▼▼▼
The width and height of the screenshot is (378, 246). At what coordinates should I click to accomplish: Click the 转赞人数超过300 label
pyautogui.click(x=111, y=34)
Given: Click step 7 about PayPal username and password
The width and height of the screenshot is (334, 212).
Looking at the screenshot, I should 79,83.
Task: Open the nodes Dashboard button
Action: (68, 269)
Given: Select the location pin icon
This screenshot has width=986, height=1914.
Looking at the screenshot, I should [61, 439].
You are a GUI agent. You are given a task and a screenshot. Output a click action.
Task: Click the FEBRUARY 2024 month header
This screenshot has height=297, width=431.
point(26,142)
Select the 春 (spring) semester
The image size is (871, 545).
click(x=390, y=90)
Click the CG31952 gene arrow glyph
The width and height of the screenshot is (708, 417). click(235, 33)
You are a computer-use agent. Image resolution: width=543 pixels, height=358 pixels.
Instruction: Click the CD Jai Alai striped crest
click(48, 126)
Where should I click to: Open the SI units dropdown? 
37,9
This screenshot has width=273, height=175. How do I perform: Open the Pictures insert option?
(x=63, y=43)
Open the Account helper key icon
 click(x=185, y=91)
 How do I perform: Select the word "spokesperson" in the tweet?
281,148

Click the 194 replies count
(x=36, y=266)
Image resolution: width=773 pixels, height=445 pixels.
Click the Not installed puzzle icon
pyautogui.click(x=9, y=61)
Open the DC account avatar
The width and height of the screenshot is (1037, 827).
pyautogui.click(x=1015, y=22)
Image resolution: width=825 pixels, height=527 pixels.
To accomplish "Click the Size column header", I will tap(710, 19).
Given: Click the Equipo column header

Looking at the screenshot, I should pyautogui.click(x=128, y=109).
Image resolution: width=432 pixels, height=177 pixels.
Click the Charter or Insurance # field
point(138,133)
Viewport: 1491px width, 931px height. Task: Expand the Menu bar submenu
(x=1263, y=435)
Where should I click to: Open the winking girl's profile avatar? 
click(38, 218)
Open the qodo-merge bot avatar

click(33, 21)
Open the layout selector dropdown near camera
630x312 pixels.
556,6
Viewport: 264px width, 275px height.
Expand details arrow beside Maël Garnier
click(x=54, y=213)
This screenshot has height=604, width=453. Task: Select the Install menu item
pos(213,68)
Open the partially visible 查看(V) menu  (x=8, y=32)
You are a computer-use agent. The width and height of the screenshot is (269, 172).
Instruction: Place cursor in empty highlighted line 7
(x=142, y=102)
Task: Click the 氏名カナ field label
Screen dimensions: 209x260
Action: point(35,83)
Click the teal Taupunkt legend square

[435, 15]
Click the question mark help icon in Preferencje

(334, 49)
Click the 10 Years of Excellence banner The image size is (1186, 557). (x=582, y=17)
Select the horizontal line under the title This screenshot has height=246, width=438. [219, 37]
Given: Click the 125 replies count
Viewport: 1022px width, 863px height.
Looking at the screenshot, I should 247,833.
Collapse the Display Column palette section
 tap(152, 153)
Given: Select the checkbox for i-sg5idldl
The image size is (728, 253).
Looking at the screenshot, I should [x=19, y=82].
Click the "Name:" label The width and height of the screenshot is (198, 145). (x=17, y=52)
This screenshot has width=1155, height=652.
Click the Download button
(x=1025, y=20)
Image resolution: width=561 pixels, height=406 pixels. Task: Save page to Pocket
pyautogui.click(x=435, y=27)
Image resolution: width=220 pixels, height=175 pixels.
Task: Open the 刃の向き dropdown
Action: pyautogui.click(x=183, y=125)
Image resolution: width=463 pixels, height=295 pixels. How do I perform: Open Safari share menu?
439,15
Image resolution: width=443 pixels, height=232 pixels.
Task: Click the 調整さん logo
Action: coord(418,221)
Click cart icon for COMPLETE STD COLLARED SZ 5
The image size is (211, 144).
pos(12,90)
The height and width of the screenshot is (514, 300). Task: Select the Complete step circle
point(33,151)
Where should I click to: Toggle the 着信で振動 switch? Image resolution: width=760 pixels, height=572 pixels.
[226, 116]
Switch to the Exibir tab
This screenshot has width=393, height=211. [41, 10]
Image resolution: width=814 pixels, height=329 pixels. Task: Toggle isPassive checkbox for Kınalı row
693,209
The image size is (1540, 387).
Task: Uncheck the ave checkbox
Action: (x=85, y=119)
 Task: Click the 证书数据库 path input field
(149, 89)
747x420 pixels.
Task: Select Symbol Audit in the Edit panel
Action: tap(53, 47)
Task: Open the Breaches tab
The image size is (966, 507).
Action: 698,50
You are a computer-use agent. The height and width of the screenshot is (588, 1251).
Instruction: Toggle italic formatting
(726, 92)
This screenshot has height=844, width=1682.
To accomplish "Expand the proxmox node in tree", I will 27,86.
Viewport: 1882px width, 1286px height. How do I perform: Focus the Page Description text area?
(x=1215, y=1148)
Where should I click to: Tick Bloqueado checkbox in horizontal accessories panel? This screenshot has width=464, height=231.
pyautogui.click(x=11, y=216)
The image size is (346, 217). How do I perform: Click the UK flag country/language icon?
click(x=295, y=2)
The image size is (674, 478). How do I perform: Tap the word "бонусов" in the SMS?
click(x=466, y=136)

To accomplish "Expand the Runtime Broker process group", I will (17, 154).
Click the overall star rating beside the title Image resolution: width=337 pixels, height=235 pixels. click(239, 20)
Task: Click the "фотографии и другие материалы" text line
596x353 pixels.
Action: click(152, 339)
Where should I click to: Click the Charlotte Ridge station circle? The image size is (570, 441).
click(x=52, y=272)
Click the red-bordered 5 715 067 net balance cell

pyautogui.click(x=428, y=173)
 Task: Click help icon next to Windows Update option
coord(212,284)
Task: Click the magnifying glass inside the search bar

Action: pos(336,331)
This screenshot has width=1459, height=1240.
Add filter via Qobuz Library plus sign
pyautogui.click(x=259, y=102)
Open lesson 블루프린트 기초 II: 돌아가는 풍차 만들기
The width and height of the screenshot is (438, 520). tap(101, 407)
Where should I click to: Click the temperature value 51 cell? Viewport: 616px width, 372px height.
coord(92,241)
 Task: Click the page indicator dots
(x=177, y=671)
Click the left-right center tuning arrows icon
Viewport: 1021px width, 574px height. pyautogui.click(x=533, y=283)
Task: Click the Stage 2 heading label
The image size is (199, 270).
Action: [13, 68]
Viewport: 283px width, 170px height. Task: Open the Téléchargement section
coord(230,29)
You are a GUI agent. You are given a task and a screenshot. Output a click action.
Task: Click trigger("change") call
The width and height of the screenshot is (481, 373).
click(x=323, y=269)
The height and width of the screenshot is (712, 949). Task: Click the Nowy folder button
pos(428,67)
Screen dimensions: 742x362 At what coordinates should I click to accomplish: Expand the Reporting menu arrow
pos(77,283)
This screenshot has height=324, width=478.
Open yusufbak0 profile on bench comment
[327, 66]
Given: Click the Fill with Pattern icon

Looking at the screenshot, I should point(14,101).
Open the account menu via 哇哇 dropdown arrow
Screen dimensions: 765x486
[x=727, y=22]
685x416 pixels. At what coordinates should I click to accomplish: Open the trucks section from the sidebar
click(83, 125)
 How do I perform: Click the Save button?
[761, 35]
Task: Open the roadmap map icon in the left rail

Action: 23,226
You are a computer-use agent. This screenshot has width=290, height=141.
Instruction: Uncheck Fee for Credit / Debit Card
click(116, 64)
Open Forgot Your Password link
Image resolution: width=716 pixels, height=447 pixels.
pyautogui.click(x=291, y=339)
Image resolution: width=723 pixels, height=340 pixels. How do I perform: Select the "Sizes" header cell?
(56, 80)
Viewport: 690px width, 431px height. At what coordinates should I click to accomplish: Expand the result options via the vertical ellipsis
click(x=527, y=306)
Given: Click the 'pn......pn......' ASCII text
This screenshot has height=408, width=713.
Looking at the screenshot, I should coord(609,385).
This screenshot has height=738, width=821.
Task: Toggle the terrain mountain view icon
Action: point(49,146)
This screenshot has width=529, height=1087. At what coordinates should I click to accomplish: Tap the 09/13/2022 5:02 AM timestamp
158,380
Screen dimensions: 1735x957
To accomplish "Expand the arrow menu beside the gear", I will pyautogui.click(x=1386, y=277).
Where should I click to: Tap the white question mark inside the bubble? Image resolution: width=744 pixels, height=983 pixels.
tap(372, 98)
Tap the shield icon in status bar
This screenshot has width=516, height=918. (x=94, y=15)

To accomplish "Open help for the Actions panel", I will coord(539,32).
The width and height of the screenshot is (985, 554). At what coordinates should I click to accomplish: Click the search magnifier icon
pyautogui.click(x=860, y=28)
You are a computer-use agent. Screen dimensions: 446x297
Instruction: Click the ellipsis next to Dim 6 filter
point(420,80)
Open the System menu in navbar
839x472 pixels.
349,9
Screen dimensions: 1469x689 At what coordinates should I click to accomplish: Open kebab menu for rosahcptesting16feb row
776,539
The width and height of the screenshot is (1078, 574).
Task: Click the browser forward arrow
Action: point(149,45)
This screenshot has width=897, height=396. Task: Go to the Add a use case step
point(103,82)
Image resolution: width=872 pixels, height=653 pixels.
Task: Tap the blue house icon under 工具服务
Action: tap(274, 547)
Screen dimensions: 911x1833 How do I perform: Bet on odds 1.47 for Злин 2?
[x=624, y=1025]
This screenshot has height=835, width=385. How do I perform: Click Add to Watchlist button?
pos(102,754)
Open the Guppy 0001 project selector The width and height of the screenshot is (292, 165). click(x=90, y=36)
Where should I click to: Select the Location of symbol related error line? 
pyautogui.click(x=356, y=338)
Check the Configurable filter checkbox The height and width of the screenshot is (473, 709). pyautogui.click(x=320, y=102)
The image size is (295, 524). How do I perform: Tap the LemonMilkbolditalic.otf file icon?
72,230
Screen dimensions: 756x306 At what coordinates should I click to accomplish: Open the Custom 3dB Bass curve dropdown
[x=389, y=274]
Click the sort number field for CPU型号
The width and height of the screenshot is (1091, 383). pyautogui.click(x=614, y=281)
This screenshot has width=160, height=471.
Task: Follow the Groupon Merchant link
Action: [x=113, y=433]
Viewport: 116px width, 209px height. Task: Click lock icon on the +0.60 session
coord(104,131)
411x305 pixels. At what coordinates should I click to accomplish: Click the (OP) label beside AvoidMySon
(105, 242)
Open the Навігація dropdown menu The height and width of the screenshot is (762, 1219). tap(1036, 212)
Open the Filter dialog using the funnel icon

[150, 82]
▲▲▲
◆ Exercise directions
Which lines run from the first of the listing to the line containing "Given: Click step"? Reproduce those exactly, both ends included.

◆ Finished exercise
The width and height of the screenshot is (378, 246). At what coordinates should I click to accomplish: Click the 转赞人数超过300 label
pyautogui.click(x=111, y=34)
Given: Click step 7 about PayPal username and password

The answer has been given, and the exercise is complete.